Western Blotting Principles: What You Need to Know
Western blotting (also called protein blotting and/or immunoblotting) is a widely accepted analytical technique for the detection and characterization of proteins in a given sample. To accomplish this task, western blotting makes use of two processes - gel electrophoresis and protein blotting and testing. Here’s how it works.
The Principles of Western Blotting
After suitable samples (i.e., cell lysates, tissue samples and/or purified or semi-purified extracts) have been prepared, small volumes of the sample (about 5 to 20 µl) are dissolved in buffer containing sodium dodecyl sulfate (SDS) and loaded into a commercially available polyacrylamide gel. The presence of SDS serves to unfold the proteins (by breaking the hydrogen bonds within and between the protein molecules and removing any secondary and tertiary structures present in the sample) and impart a uniformly negative charge to the molecules.
Since the addition of SDS equalizes the charge-to-mass ratio and imparts a new negative charge, which is significantly greater than the original charge of the protein molecules, the application of an electric field will cause them to move in the direction of the positive electrode based primarily on their size. This means that their native charge and structure will not have any effect on their electrophoretic mobility.
When running the gel, care should be taken to ensure that the proper voltage is maintained throughout the procedure since high voltage may cause overheating and distort the resulting bands.
There are a number of reasons why polyacrylamide gel is ideally used for this purpose.
- It has a neutrally charged nature, is thermo-stable and chemically inert (i.e. will not react to samples).
- You can use different buffers in your experiment to manipulate resolution and run time.
- PA gel is synthetic so you can expect to get more consistent results between batches.
- Pore size can be manipulated to increase and/or decrease molecular sieving.
- The percentage and thickness of the gel affect the transfer of protein to the blotting phase so if you want to improve your results, consider using a lower percentage of acrylamide or a thinner gel.
However, since acrylamide is a potent neurotoxin, care should be taken when working with the solution.
Western Blotting in 5 Steps
Western blotting is performed in five steps – transfer, blocking, incubation with primary antibody, incubation with secondary antibody, and protein detection and analysis.
- Transfer. First, proteins are taken from the gel to a nitrocellulose or PVDF membrane through the application of an electric field. This process can occur under standard wet or semi-dry conditions.
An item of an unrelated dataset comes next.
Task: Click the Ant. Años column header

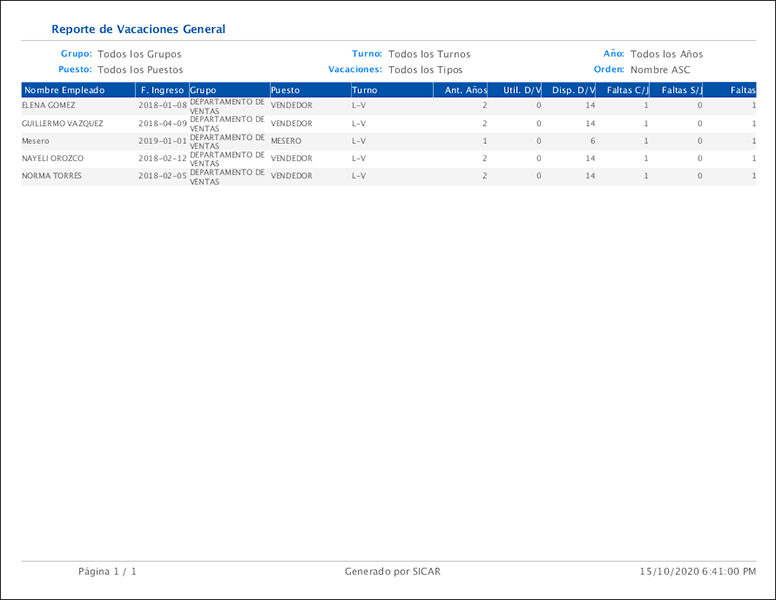Action: coord(466,90)
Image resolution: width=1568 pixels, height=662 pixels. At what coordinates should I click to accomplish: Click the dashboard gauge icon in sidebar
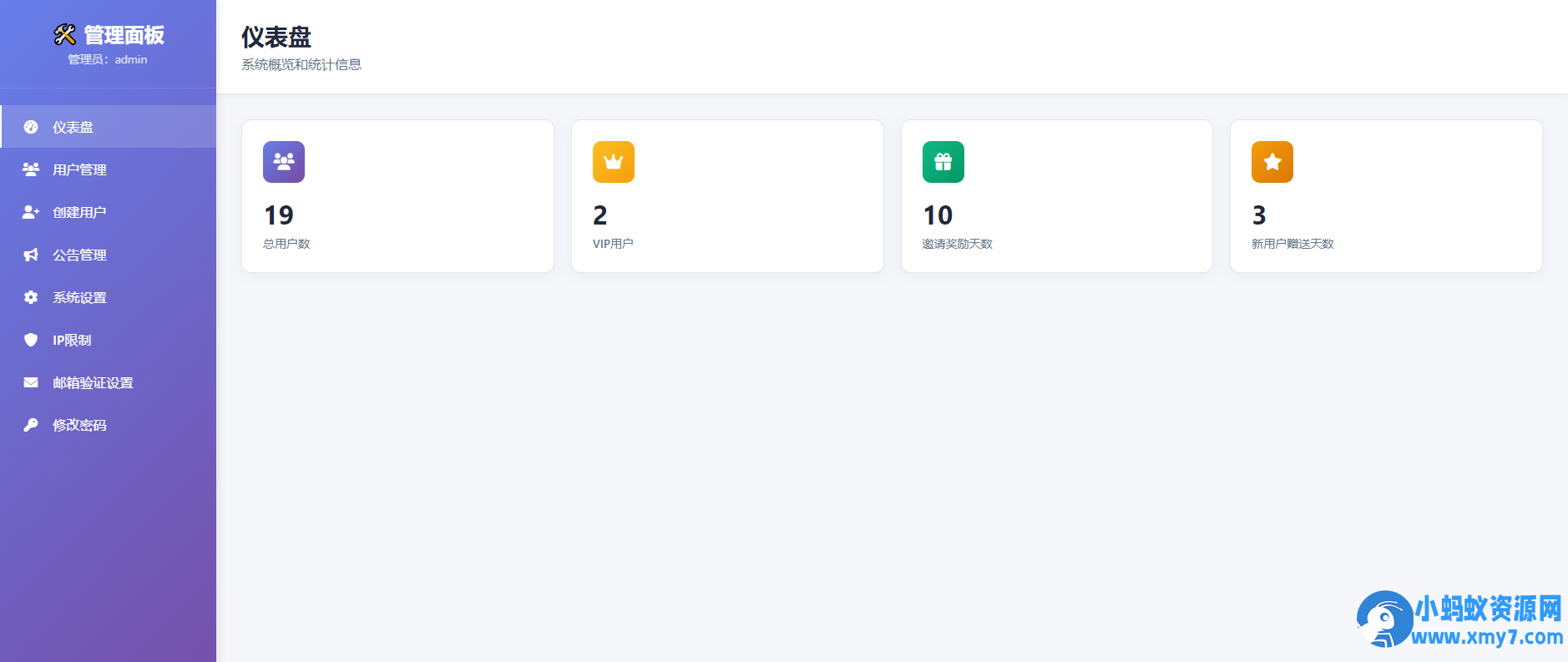click(31, 127)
Semi-dry transfers are quicker and easier than standard wet transfers, but they are also significantly more expensive and may produce patchy or uneven blots.
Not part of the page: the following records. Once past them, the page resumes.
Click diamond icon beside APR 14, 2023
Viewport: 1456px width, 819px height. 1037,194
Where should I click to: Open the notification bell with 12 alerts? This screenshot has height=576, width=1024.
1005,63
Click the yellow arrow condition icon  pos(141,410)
- Blocking. After transferring the proteins to the membrane, blocking buffers (e.g., BSA, 3%-5% non-fat dry milk, casein, gelatin, and Tween-20) are used to block unreacted areas on the blot (i.e., areas that do not contain protein). This step reduces overall background signal and prevents non-specific binding of the antibody to the blotting membrane.
- Primary Antibody Incubation. After blocking, the membrane is rinsed in wash buffer and incubated at room temperature for a few hours or overnight at 4ºC in a dilute antibody solution (monoclonal or polyclonal) specific to the target protein. To remove unbound primary antibody, wash the membrane vigorously in TBS five times for five minutes each.
- Secondary Antibody Incubation. The membrane can now be exposed to specific enzyme conjugated secondary antibody (e.g., anti-mouse and anti-rabbit immune globulin) to bind with the primary antibody.
- Protein Detection and Analysis. After a series of wash steps, the blot is finally ready for protein detection. Some of the detection methods used include electrochemiluminescence (ECL), colorimetric, fluorescence and radioactive detection.
Western blots are widely used in protein laboratories worldwide since it is fast and easy to implement, uses simple equipment and inexpensive reagents, and produces results that are clear and easy to interpret.